A critic of this approach might say: “I don't resort to any payment! We don’t want to do this or that! What about something or other?” That “a critic” has been in the industry a long time, surely their concerns are meritorious?
But our study subjects are humans in an experiment! Let's not kid each other. They're part of it. And if we knew the answer to the study? We would be doing something other than the study. We have to be transparent with our subjects, and part of what we're trying to figure out is whether this intervention even works.
When I've had those discussions with families or subjects, they understand that they are an integral part of a solution to a serious question. Trust is built there. Subjects must understand, “I am part of the solution to suffering.” We invite research subjects to help us answer questions together.

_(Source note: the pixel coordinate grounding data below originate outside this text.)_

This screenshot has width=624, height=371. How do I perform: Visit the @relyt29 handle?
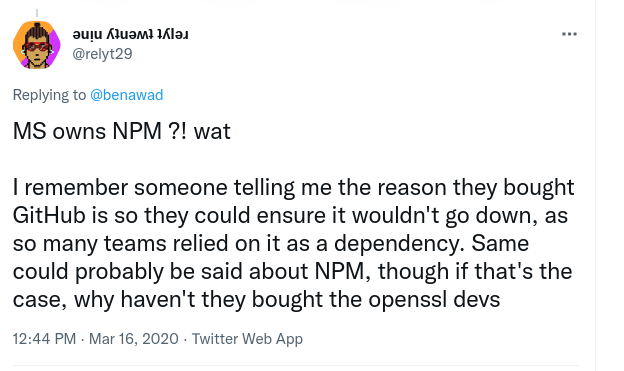pyautogui.click(x=102, y=54)
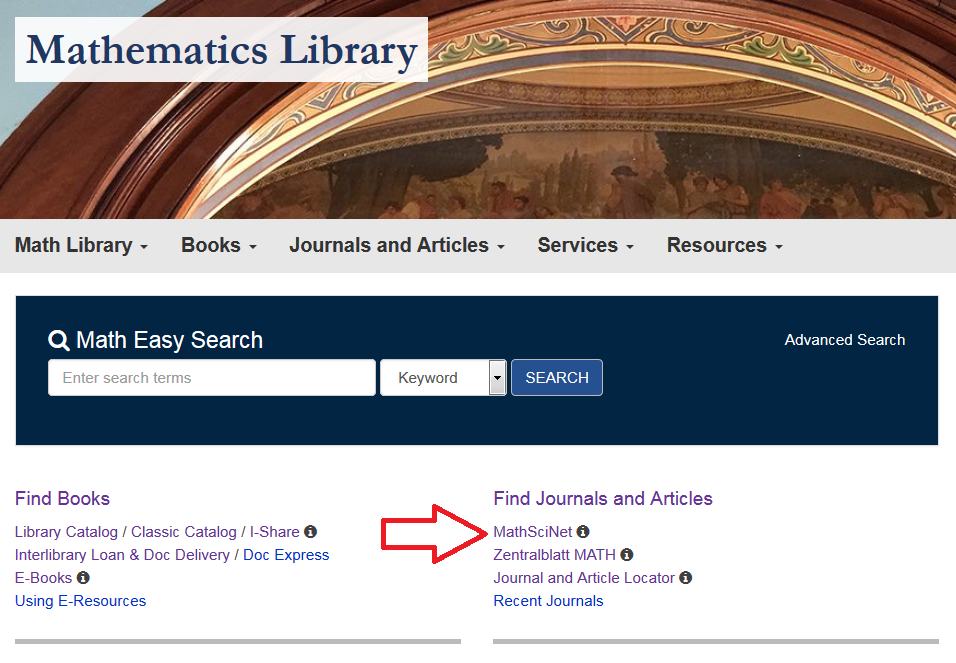956x663 pixels.
Task: Click info icon beside E-Books
Action: [83, 578]
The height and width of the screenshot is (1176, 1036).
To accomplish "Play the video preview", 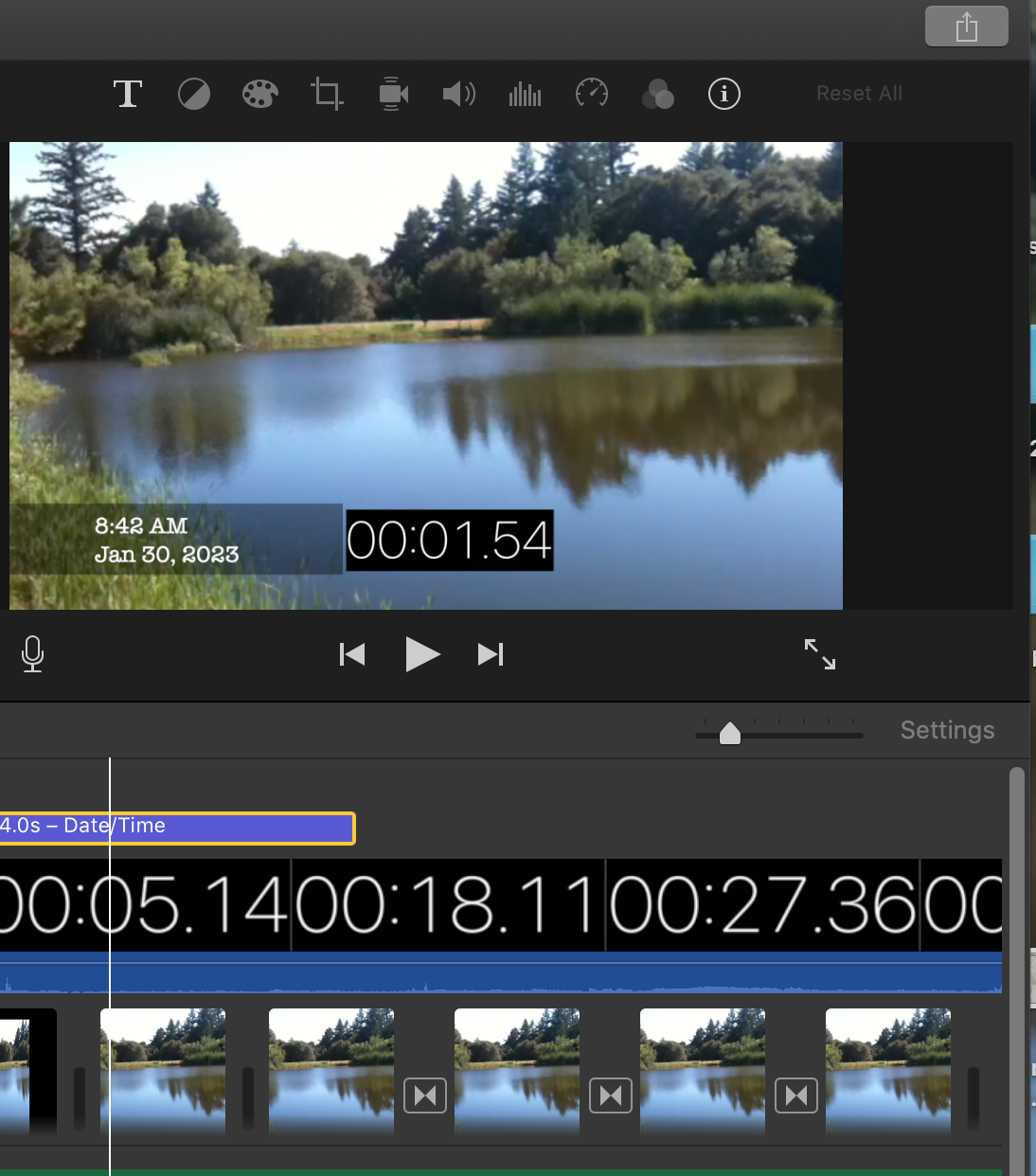I will point(422,654).
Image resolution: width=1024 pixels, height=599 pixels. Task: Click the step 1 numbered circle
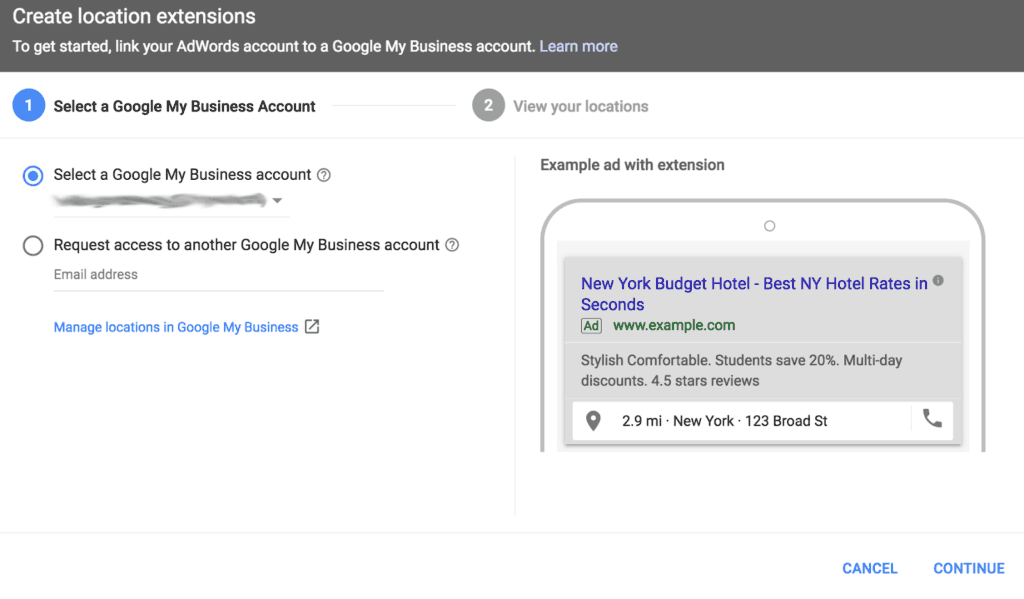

It is a different kind of social contract. Sometimes, we aren't clear enough that when you come and see an investigator, it is not the same as coming to see a doctor. The rules are different, and we need to let people participate in a different way and answer questions differently. There is a real place for signposting and being clear that this study exists to answer an important question. This is not trivial research. We aren’t going through the motions for insurance authorization—we don’t know the answer unless our subjects tell us the truth in the course of the experiment.
If I look at oncology, there is an altruistic motive for participating. I think altruism is also present in psychiatry, but we do not tap into that enough. People are participating in trials for others, not just for themselves. We should be helping them think about what this might be doing for their relatives, loved ones, and other humans, too. This isn't what happens when you go to the doctor because you're sick. In that context, you're choosing to care for yourself. It's private; no one else should know. In a clinical trial, however, part of what makes your participation meaningful is that everyone will know what happened to you in aggregate. Research subjects are looking for relief for themselves, with the wish to take a calculated risk to save somebody else's heartache. This is a risk-taking boldness that comes with risk assumed.
When I've taken care of terminally ill patients, the one thing routinely I would hear is, “I know I'm going to die; please don't abandon me. I don't want to die alone.”
Clinical trial subjects might have very similar fears. Let’s not abandon them. Treat them like colleagues. Because… they are.
Your author, Owen Muir, at the age of 20, volunteered as a research subject at Columbia University. He got a lumbar puncture from J. John Mann. He encouraged his entire family to enroll in a large NIMH family study. It was that experiences as a subject that led him to return, again and again, to a role as an investigator.
Thanks for reading.
So many clinical trials are controlled by specific academic medical centers limiting the opportunity for patients who have failed their disease state standard of care the opportunity to participate in a legitimate trial. Most of the trials nationally go unfilled or under-filled. Further, since there’s not a legitimate marketplace for clinical trials (legitimately signaling demand for specific conditions and rare diseases back to innovators of potential solutions); the system is both inefficient and fragmented to say nothing of the quality of the care delivery system that manages the trial(s). Following the movement toward payment reform/care transformation; it would be nice to emancipate clinical trials from specific academic medical centers thereby giving value oriented care delivery systems the opportunity to access ANY clinical trial on behalf of their patient……allowing them to manage the patient and the trial. Solves many of the social determinant issues and gives the patient better opportunity for successful outcomes while maintaining a relationship with a provider or team that they trust.